Moneybox

Why D.C. Can’t Diversify Its Economy

It’s paradise to me, but I write about politics a lot.

Photo by Paul J.Richards/AFP/Getty Images

Aaron Wiener, the Washington City Paper’s real-estate reporter, has a great piece about how the District of Columbia’s dream of becoming a high-tech startup hub never quite seems to work out. It’s not that successful companies are never founded in the District. It’s just that once they grow beyond an embryonic scale, they tend to jump ship for the Bay Area or New York where they can be part of deeper startup ecosystems with more venture capital and more tech workers. Some companies do stay, but they’re normally firms that do a lot of business with the government:

Rather than becoming a second Silicon Valley, the District is shaping up as more of a Silicon Hill, with a tech scene built up around the activity of the federal government. And while this growing sector holds economic promise for the city, it also risks pushing D.C. deeper into the rut from which [Mayor Vince] Gray and others hoped it would rescue the District: dependence on the federal government.

What surprised me about the piece is that Wiener ended up leaving out the real-estate angle!

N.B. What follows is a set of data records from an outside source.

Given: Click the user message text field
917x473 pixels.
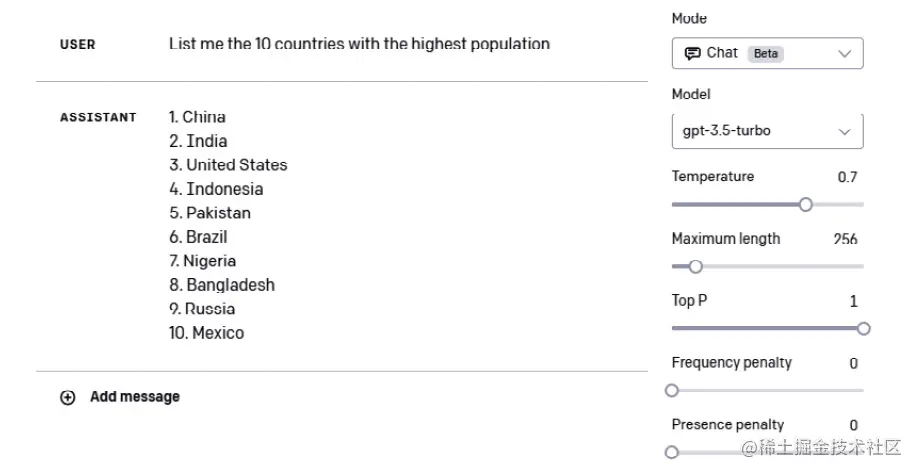Looking at the screenshot, I should coord(359,44).
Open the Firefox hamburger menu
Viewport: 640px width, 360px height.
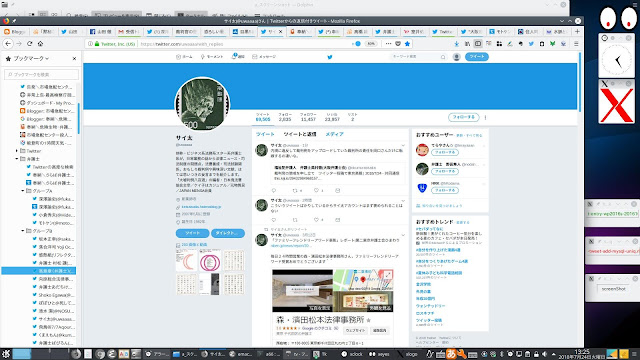click(576, 44)
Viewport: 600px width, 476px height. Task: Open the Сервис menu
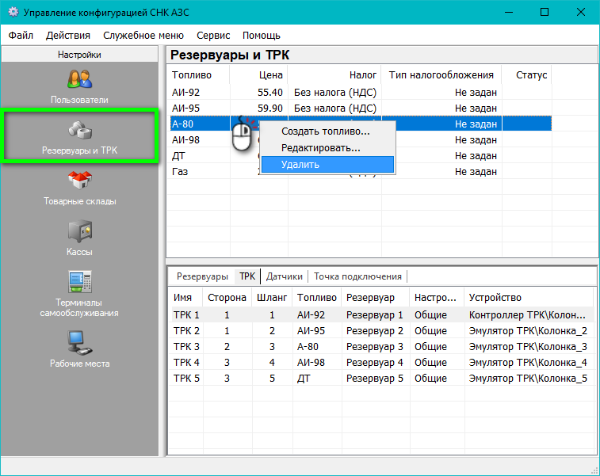click(213, 35)
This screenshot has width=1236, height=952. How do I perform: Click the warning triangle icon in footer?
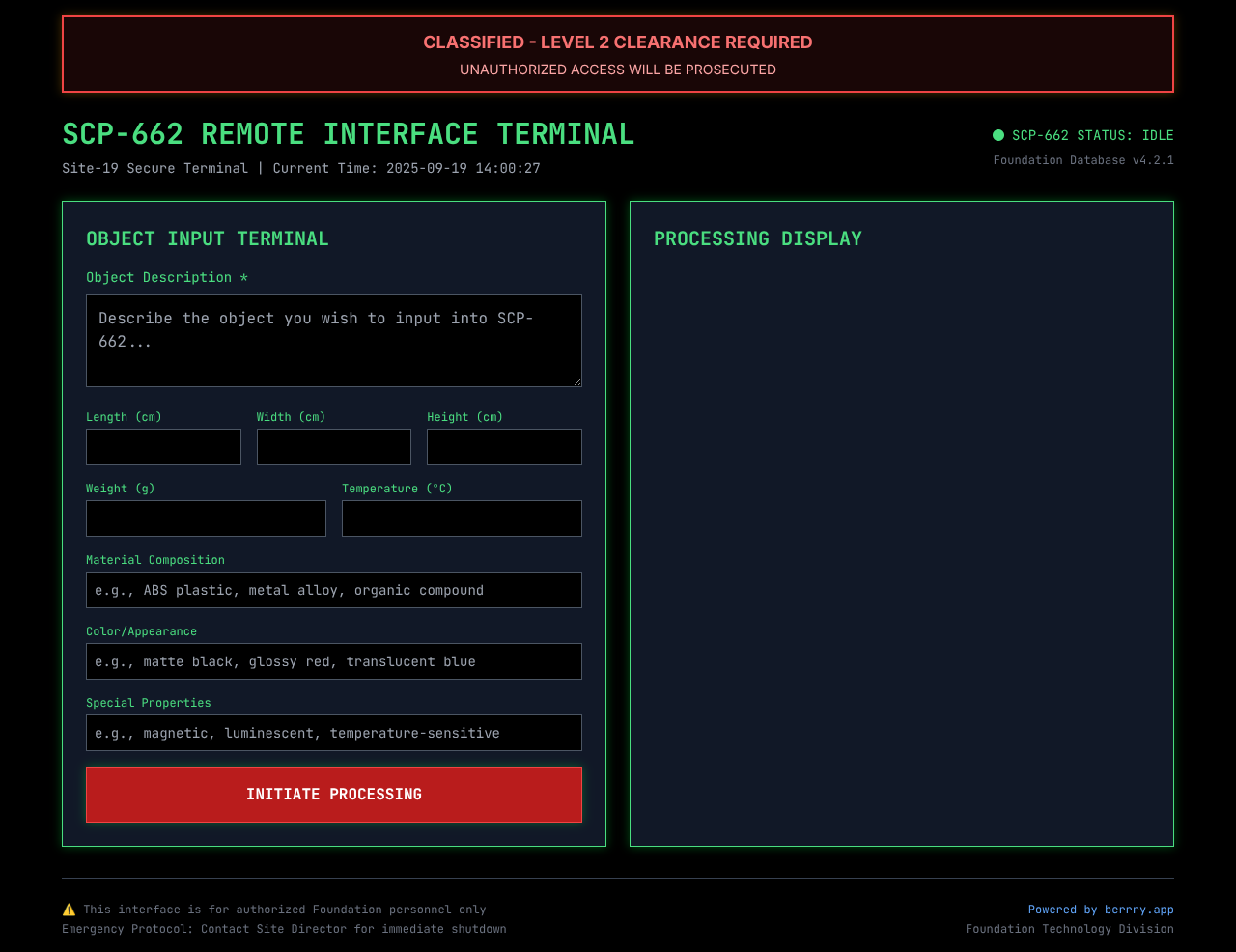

But here’s the deal. Washington, D.C., is an expensive place to live and it’s an expensive place to rent an office. That makes it a doubly expensive place to run a business. First, thanks to the high price of commercial real estate you have a lot of overhead. Second, thanks to the high cost of housing to give your workforce high real salaries requires very high nominal salaries.

Now lots of firms do business here anyway. It’s expensive, but it’s worth it if you want access to our unique regional specialization in access to the federal government. But there’s no particular reason to pay these high costs if your business doesn’t have some relationship to politics, to lobbying, to government contracting, or to some other D.C.-centric thing. It’s not that businesses can’t succeed in expensive places. Silicon Valley isn’t cheap and neither is New York. But businesses need a reason to put up with high costs. The reason to be in Silicon Valley is to access the deep and rich high-tech ecosystem. If that ecosystem isn’t beneficial to you, it makes sense to go elsewhere. The reason to be in D.C. is to be plugged in with the federal government. If that ecosystem isn’t beneficial to you, it makes sense to go elsewhere.

But what if D.C. weren’t so expensive? What if D.C. unleashed the power of looser zoning in the high demand areas downtown and west of Rock Creek Park? You’d still see some businesses decamping for the Valley or New York or elsewhere. The city where the federal government is located is always going to have an economic bias in that direction. But with a much-reduced D.C. price premium, the selection pressure on firms to either specialize in federal stuff or head elsewhere would be much reduced. Washington wouldn’t become Silicon Valley simply because nobody can become Silicon Valley. But we’d be more like Minneapolis or Austin, Texas, or Charlotte, N.C., or any other American city with a highly educated workforce and a real-estate market that’s capable of sustaining a range of businesses. But as long as office space downtown stays scarce, only firms that really truly have some reason to be close to Capitol Hill are going to want to bid for it.